Good Fish Guide
Sole, Dover sole, Common sole
Method of production - Caught at sea
Capture method - Beam trawl
Capture area - North East Atlantic (FAO 27)
Stock area - North Sea
Stock detail - IV
Certification - Marine Stewardship Council (MSC)
Fish type - White flat fish
The Hastings Fleet Dover sole fishery and the Cooperative Fishery Organisation (CVO) North Sea plaice and sole fishery were certified by the Marine Stewardship Council (MSC) as environmentally responsible or sustainable fisheries in July 2009 and December 2012 respectively. Avoid eating immature sole (less than 30cm) and fresh (not previously frozen) fish caught during the breeding season (April-June).
Sole is a right-eyed flatfish (eyes on the right hand side of the body) and belongs to the family of flatfishes known as Soleidae. It spawns in spring and early summer in shallow coastal water, from April to June in the southern North Sea, from May-June off the coast of Ireland and southern England, and as early as February in the Mediterranean. Common sole become sexually mature at 3-5 years, when 25-35cm long, the males being somewhat smaller than the females. It can attain lengths of 60-70cm and weigh 3kg.The maximum reported age is 26 years. Sole is a nocturnal predator and therefore more susceptible to capture by fisheries at night than in daylight.

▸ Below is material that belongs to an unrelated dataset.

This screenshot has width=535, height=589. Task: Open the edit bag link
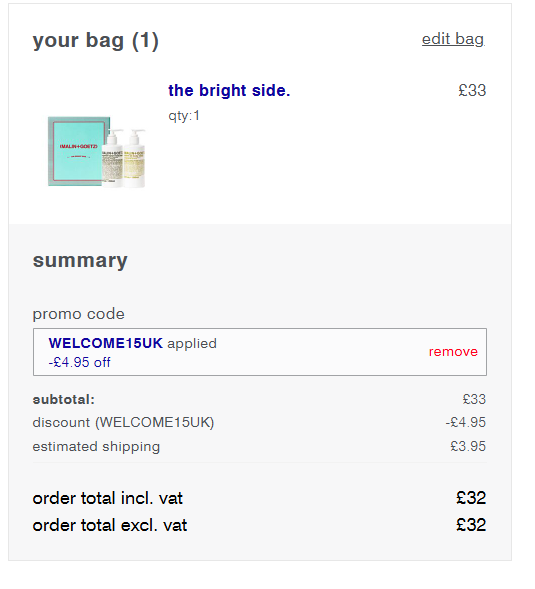point(453,39)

The spawning-stock biomass (SSB) has increased since 2007 and has been estimated at above MSY Btrigger since 2012. Fishing mortality (F) has declined since 1997 and is estimated to be at FMSY in 2015. Recruitment (R) has fluctuated without trend since the early 1990s.
ICES advises that catches in 2017 should be no more than 15 251 tonnes.

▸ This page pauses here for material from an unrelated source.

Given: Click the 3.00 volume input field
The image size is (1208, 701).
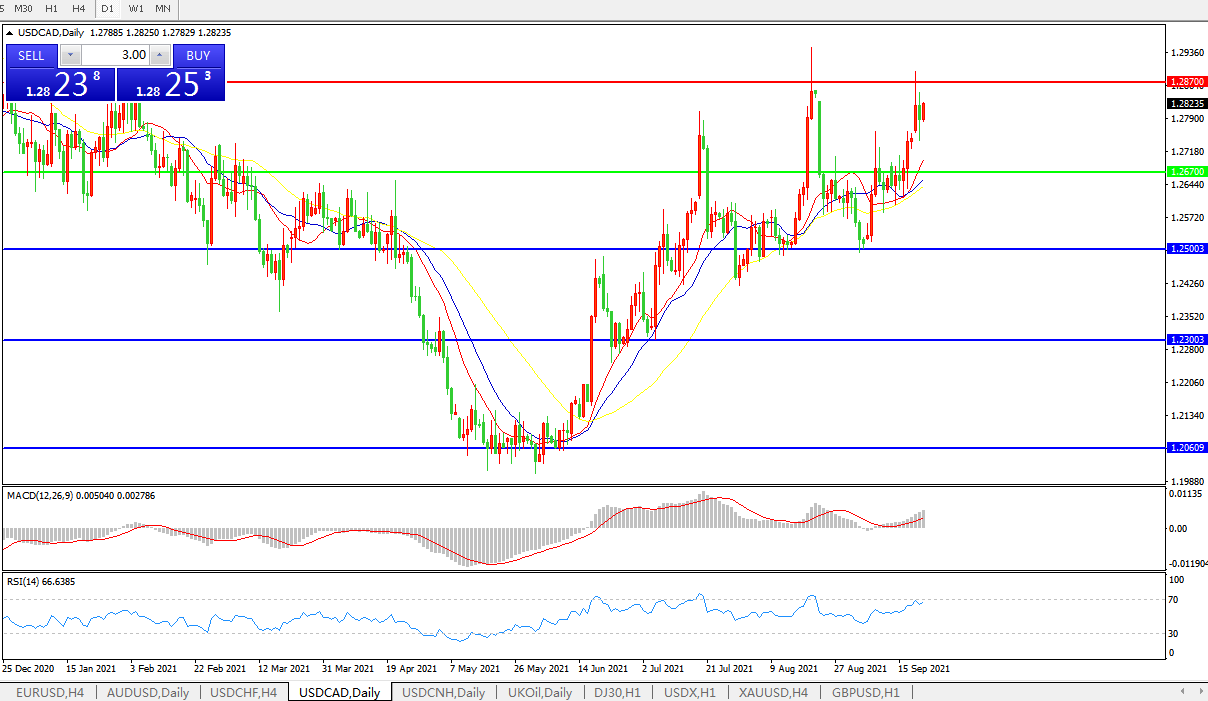Looking at the screenshot, I should 114,55.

The EU adopted a management plan for flatfish in the North Sea in June 2007 and it is considered by ICES, with a high probability, that this will prevent the stock dropping below safe biological limits in the next decade. The plan has been evaluated by ICES as precautionary.

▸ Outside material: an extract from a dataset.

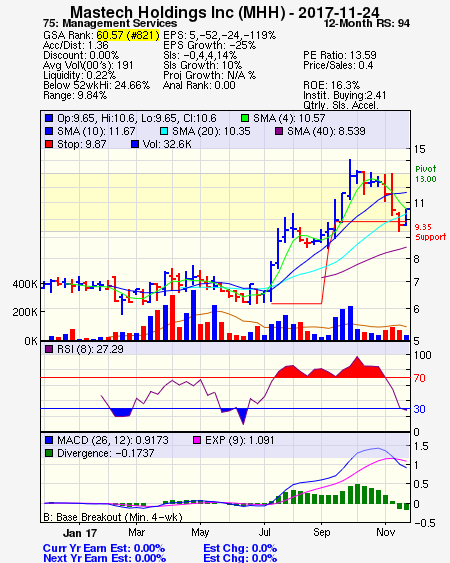Click the blue SMA (10) legend swatch
The width and height of the screenshot is (450, 563).
(49, 131)
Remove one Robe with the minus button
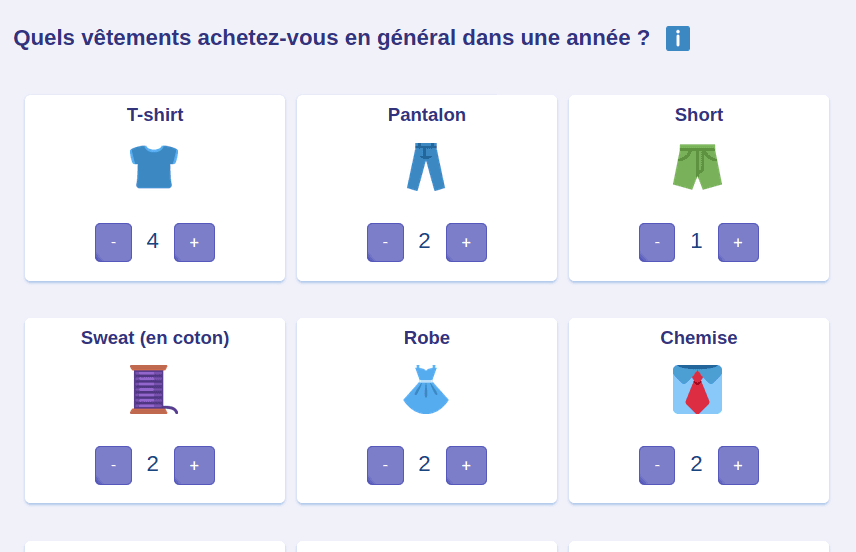 [x=385, y=465]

In the southern North Sea sole are mainly caught by beam trawlers (86%) in mixed fisheries with plaice and other flat fish using 80 mm mesh nets. In other areas the mesh size for mobile fishing gears is 100 and 120 cm. The smaller minimum mesh size in the mixed flatfish beam trawl fishery in the southern North Sea means that large numbers of undersized plaice and cod (which are currently under a recovery plan) are discarded. The introduction of measures to reduce discarding such as larger mesh sizes, larger landing sizes and additional measures to protect juvenile fish should be implemented in order to increase the sustainability of this fishery. An increase in minimum mesh size will reduce discards of juvenile plaice and cod, however it would also lead to a loss of marketable sole. Discards of sole in the order of 20% are known to take place. Minimum landing size for sole in EU waters is 24cm. Choosing fish caught by more selective methods, e.g. gill, fixed net or seine net, can help reduce the negative impacts associated with beam trawling in this area. Ensure fixed nets are 'dolphin friendly'. See Fishing Methods for information. Avoid eating immature sole (less than 30cm) and fresh (not previously frozen) fish caught during the breeding season (April-June).